> **Work instructions**: In the Hive FAQ, what port number should be entered in Putty to connect to the access node server?

> **Text excerpt**:
* Start *

FAQ

How do i use SSH connection to Hive from Windows/Linux/Mac OS?

In order to connect to Hive you should use SSH protocol.

Windows: To use SSH connection from Windows, you should use a special program that will allow your operating system to use ssh protocol. We recommend to use Putty program:

1. Download Putty from official website http://www.putty.org/

2. Install Putty on your computer by few clicks

3. In Putty go to Session --> Logging

4. In section Host name or IP adress enter our access node server: hive01.haifa.ac.il and in PORT section enter: 22

Linux/Mac: Linux and Mac OS User's doesn't have to download any additional soft in order to use SSH connection to connect to Hive. All you need to do is just open Terminal shell that is nattily installed on the OS and use commnad: # ssh username@hive01.haifa.ac.il

Back to top

How do i upload/download files to/from hive?

There is a few ways you can download and upload files from hive and to hive:

Without additional software(for linux users):

If you have SSH connection to hive01.haifa.ac.il you can use standard # scp command to move files from your computer to hive and from hive to your computer.

The below example assuming you running the commands from your linux localhost computer:

Copy the file "data.txt" from hive to the your local host

$ scp your_username@hive01.haifa.ac.il:data.txt /some/local/directory

Copy the file "data.txt" from your local host to hive

$ scp data.txt your_username@hive01.haifa.ac.il:/some/remote/directory

With software:

If you are a windows user or you just feel more comfortable with using any GUI clients to deliver files we recommend using FTP clients. You can download clients from here:

FileZilla - https://filezilla-project.org/ Comfortable client that you can use on on Windows/Mac OS/Linux.

WinSCP - http://winscp.net/eng/download.php Another popular ftp/sftp client for Windows OS.

Back to top

How do i use VPN connection?

If you do not have a VPN account, first you should get an account. Ask your system administrator or directly call to University tech support(number: 2609) and ask for receiving VPN connection in order to receive university IP address to work on Hive HPC from outside of the university.

If you already have an account, then you have few ways to connect:

1. Go to ssl.haifa.ac.il or sslt.haifa.ac.il --> Enter you username and password and continue following the steps that web client will ask you in order to connect.

2. Download Junos Pulse client and connect from native client for your operating system(works on Iphone and Androids too!)

Back to top

How do i change my hive user password?

Simply use the standard # passwd command or if you forgot your password ask your system administrator for help.

Back to top

I am new user, i want to run a job, what partition should i use?

Welcome to Hive!

* End *

> **Information provided**:
* Start *

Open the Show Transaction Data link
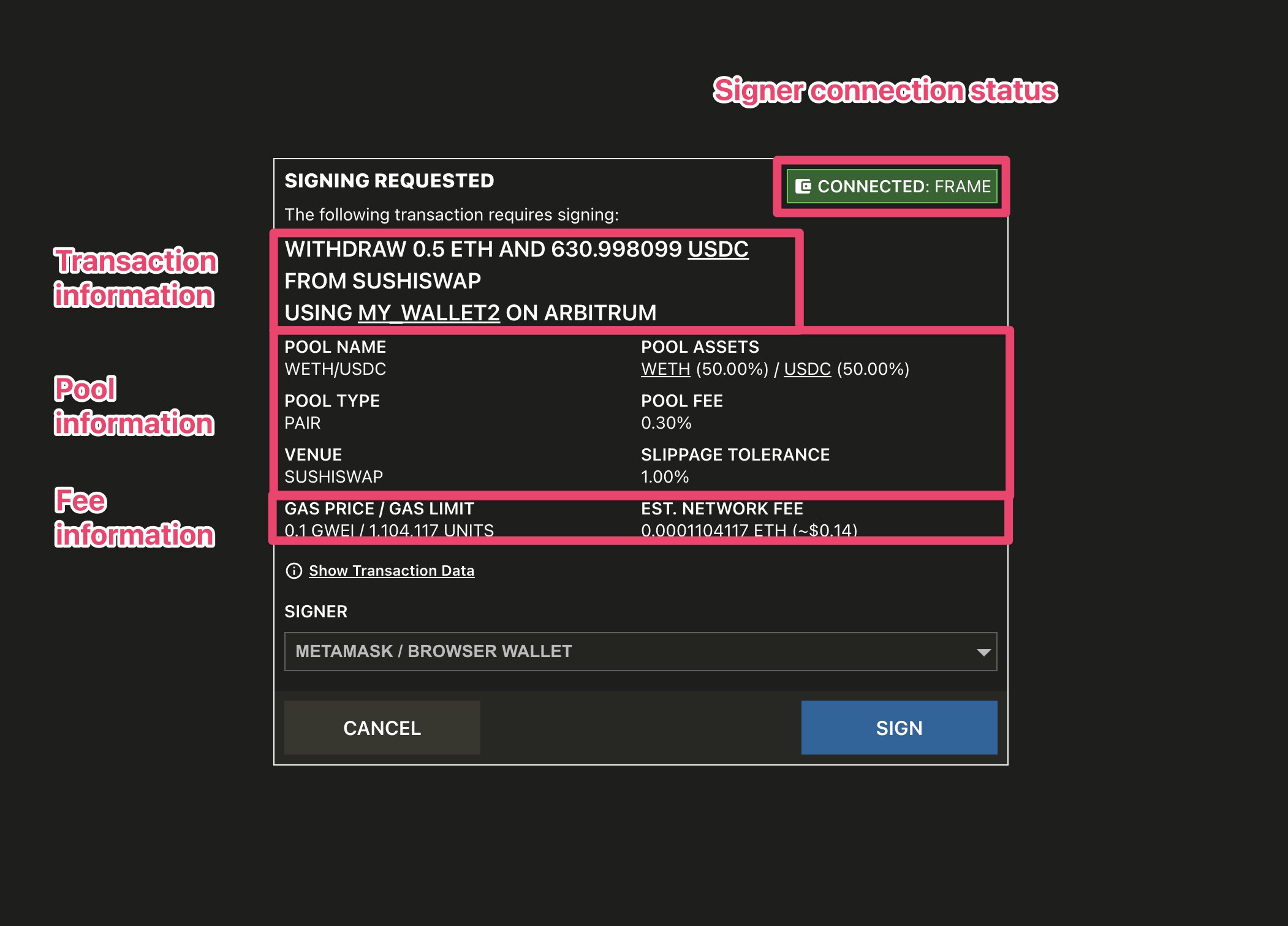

* End *

> **Solved problem**: 22